--- START OF Material ---

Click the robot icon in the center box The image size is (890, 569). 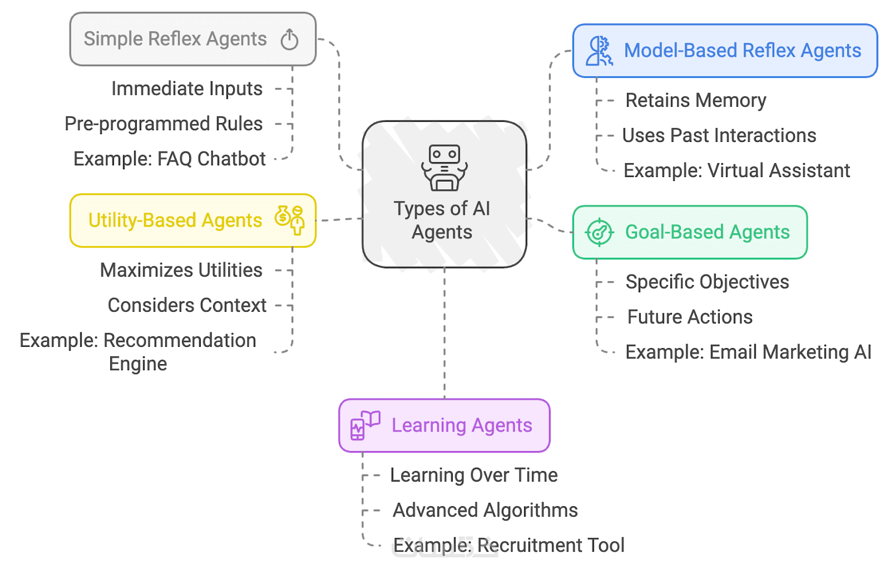tap(444, 168)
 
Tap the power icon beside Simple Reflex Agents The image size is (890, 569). tap(289, 40)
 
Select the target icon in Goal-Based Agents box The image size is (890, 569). tap(599, 232)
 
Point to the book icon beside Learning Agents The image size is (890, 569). tap(365, 425)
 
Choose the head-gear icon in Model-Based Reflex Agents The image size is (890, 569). tap(600, 51)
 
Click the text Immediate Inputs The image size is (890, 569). tap(187, 89)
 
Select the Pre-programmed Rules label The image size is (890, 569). tap(164, 124)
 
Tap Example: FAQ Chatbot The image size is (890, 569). tap(170, 159)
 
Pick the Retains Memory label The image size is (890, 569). tap(695, 100)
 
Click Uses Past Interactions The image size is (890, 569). tap(719, 135)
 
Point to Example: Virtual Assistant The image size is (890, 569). tap(736, 170)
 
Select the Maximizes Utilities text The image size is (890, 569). tap(181, 270)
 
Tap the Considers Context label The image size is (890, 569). tap(187, 305)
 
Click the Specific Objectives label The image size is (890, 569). tap(707, 282)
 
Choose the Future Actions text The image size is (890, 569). tap(690, 317)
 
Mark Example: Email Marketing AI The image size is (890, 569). tap(748, 352)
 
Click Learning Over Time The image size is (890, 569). tap(474, 475)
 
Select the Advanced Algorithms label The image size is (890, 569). tap(485, 510)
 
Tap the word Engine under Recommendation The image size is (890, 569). tap(138, 364)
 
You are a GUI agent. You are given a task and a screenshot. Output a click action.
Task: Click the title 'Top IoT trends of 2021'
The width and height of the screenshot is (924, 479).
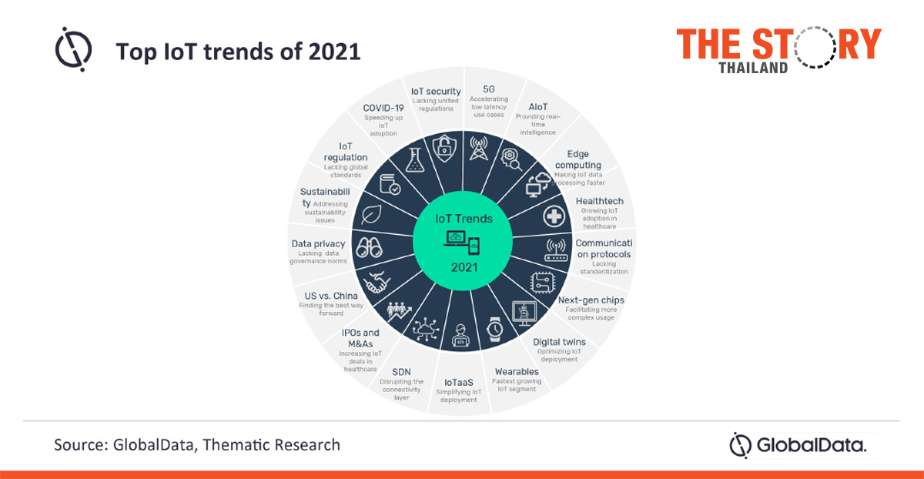[237, 52]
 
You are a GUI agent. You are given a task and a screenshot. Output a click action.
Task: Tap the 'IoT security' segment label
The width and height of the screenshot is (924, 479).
[436, 92]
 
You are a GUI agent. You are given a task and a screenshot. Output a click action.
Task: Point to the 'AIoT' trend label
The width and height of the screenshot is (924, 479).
[537, 106]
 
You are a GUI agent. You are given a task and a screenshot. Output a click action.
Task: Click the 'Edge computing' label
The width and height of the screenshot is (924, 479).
[583, 159]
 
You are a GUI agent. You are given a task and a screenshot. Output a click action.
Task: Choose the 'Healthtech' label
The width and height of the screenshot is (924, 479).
[600, 201]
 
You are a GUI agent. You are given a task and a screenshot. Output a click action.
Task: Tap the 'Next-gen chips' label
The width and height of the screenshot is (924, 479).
[591, 300]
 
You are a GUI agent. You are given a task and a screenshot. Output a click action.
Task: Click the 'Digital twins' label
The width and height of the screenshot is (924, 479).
[559, 341]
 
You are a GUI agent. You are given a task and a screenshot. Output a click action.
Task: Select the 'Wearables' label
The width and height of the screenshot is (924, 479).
[517, 371]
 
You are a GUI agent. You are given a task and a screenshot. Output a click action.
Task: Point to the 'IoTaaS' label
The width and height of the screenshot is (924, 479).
[458, 381]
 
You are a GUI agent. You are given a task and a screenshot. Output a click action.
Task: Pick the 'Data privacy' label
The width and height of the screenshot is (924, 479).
[318, 243]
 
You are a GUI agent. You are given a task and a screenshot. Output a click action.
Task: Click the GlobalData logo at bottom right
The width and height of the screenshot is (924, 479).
[798, 445]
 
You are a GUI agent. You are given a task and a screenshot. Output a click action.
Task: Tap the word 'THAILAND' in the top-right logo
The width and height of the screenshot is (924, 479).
[753, 67]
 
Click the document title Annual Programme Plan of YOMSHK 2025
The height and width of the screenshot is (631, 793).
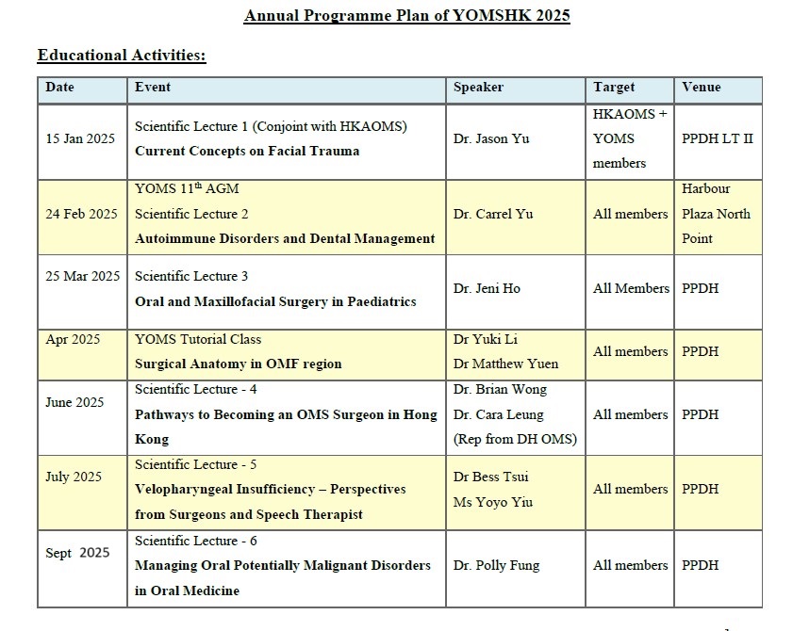(406, 15)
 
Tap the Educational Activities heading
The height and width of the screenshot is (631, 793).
(122, 55)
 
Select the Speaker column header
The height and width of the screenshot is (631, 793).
(478, 87)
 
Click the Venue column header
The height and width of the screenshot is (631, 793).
(701, 87)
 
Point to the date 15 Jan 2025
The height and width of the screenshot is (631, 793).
(80, 138)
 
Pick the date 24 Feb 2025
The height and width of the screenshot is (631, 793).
(81, 214)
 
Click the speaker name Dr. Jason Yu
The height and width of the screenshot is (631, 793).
(491, 138)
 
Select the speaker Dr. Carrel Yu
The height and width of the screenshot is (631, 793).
(493, 214)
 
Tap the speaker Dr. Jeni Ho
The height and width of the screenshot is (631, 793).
(487, 288)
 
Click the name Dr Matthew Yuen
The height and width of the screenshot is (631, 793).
(505, 364)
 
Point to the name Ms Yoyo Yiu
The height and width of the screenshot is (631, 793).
(493, 502)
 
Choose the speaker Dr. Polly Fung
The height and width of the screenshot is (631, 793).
(497, 565)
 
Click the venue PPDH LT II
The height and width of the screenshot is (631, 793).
(717, 138)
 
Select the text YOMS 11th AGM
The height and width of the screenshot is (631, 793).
(187, 188)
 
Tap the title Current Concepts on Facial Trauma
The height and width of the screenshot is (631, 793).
(247, 151)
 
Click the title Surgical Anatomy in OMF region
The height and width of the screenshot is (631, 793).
(238, 364)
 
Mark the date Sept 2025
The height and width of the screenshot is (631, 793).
(77, 553)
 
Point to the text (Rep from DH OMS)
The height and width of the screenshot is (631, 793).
(515, 439)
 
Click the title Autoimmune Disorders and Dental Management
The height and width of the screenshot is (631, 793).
(285, 238)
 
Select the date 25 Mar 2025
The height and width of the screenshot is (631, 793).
(82, 276)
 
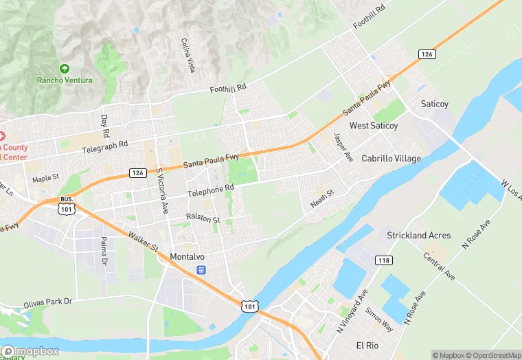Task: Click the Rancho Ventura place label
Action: [x=65, y=81]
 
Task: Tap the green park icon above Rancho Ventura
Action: [x=65, y=68]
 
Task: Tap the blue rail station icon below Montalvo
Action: [x=201, y=270]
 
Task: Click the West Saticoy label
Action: [x=373, y=126]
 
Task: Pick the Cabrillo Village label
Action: [x=391, y=158]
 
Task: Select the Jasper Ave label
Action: [x=343, y=147]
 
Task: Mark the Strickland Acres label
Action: [x=418, y=235]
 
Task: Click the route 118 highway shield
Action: [x=383, y=259]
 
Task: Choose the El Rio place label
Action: [x=367, y=344]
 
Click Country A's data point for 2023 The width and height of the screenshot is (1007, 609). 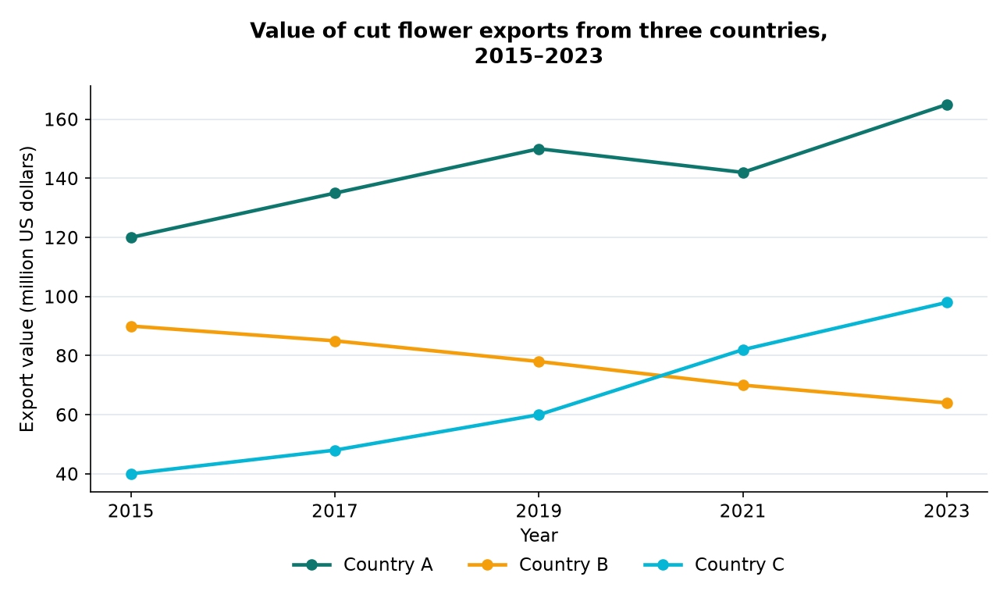click(x=947, y=105)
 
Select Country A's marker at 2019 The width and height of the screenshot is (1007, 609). click(x=539, y=149)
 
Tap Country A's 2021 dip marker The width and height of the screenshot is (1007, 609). click(x=743, y=173)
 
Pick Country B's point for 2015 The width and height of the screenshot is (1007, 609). click(x=131, y=326)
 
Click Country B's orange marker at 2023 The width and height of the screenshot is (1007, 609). click(x=947, y=403)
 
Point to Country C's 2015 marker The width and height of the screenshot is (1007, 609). click(x=131, y=474)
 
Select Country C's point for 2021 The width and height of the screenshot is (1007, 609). click(x=743, y=350)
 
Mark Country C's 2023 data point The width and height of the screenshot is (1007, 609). click(x=947, y=302)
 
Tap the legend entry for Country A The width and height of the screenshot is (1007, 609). click(x=362, y=565)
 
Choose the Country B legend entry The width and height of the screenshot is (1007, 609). click(x=538, y=565)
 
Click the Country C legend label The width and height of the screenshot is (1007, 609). click(x=739, y=565)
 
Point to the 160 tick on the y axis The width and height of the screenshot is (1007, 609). click(x=61, y=120)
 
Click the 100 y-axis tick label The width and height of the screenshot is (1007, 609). click(x=61, y=297)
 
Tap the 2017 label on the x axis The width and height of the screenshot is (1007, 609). click(x=334, y=511)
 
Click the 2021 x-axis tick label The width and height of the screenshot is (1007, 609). click(x=742, y=511)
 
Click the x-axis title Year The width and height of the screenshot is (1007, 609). click(x=539, y=536)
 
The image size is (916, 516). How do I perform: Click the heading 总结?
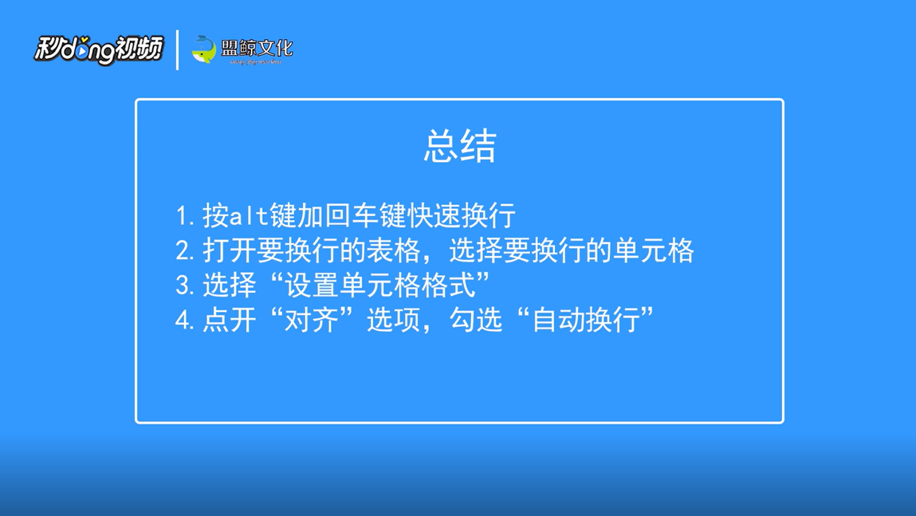[460, 145]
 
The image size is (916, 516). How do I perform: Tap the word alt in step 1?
[249, 216]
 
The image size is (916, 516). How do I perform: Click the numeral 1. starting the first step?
[185, 216]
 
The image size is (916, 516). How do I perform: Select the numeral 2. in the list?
[185, 251]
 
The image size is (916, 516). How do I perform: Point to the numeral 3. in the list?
[185, 286]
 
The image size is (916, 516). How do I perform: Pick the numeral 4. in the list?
[185, 321]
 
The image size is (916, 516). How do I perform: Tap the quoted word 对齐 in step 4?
[312, 320]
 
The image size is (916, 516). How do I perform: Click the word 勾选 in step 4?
[476, 320]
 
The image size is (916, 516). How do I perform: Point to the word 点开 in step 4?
[230, 320]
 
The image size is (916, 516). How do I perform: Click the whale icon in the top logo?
[204, 49]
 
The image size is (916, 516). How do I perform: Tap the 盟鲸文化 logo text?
[257, 49]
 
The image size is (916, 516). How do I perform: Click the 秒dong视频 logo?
[99, 49]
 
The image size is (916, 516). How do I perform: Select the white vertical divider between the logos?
[177, 49]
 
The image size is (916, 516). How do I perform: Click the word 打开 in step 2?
[230, 250]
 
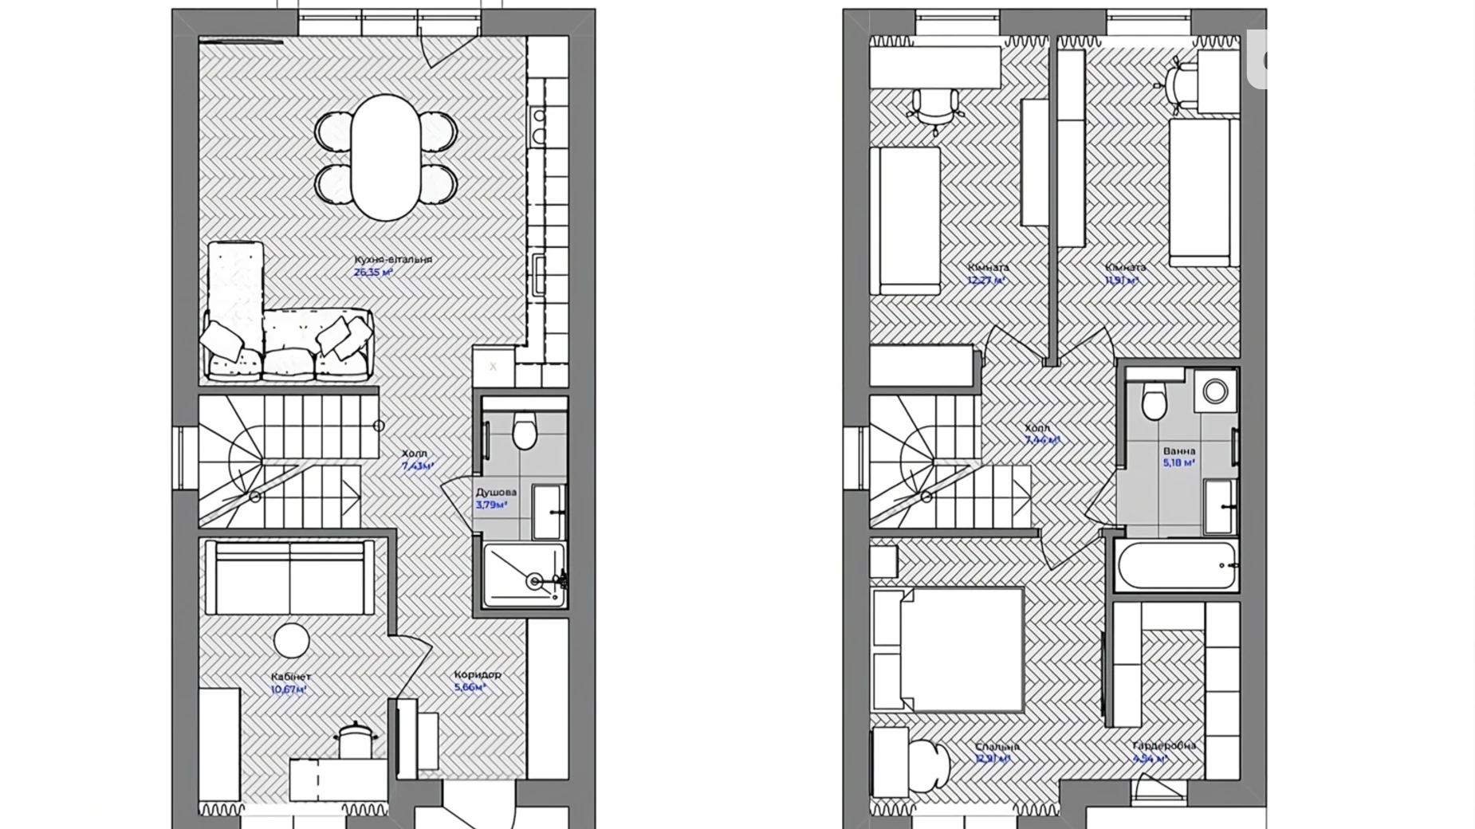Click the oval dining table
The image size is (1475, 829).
pyautogui.click(x=386, y=157)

--- END OF Material ---

Show each line of the data above that contains the word "Agents". Case counts.

Tap the power icon beside Simple Reflex Agents The image size is (890, 569). tap(289, 40)
Select the target icon in Goal-Based Agents box The image size is (890, 569). tap(599, 232)
Point to the book icon beside Learning Agents The image size is (890, 569). tap(365, 425)
Choose the head-gear icon in Model-Based Reflex Agents The image size is (890, 569). tap(600, 51)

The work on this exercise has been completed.